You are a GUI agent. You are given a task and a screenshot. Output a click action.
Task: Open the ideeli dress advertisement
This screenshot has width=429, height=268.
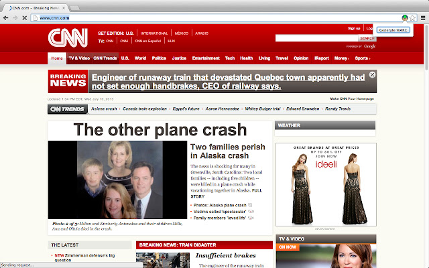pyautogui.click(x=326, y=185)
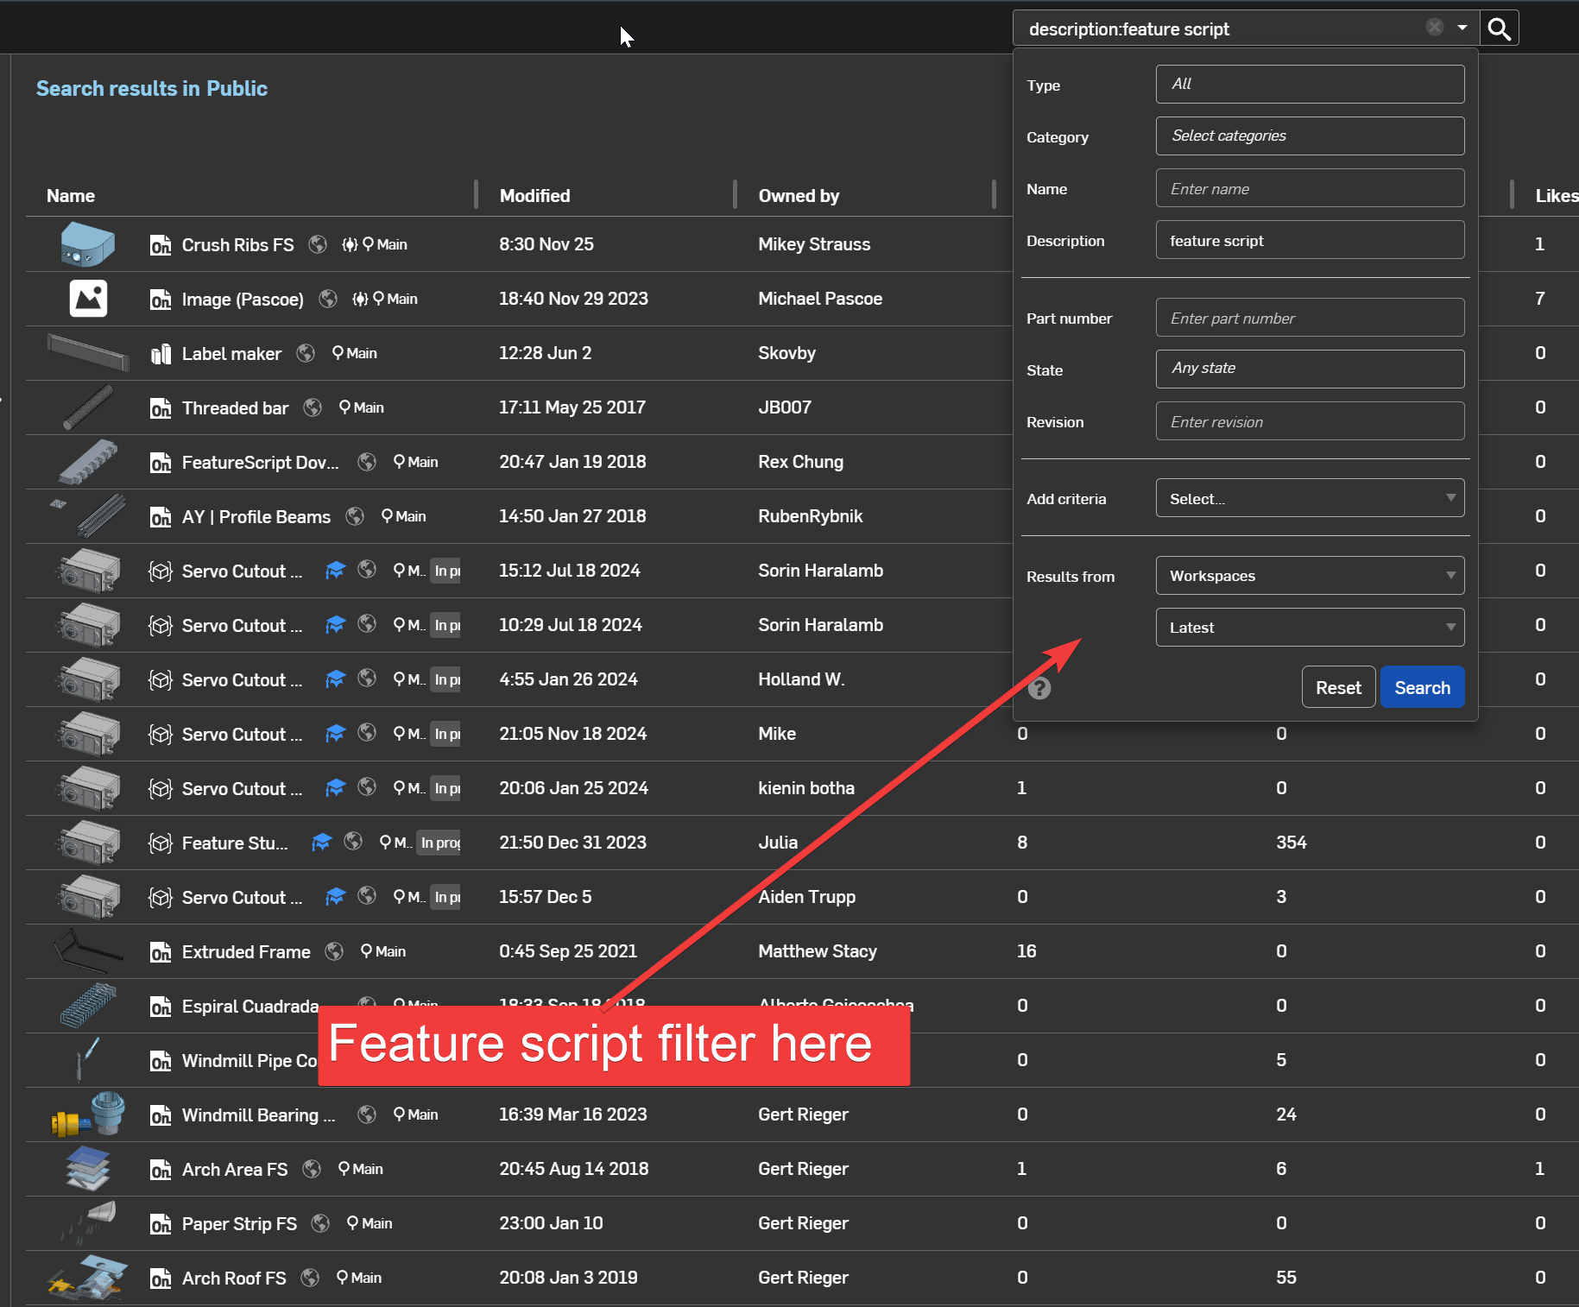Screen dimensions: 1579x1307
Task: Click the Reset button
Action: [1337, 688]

################

How many lines of the listing above contain the word "screenshot"? Give only the number.

▸ **Task answer**
2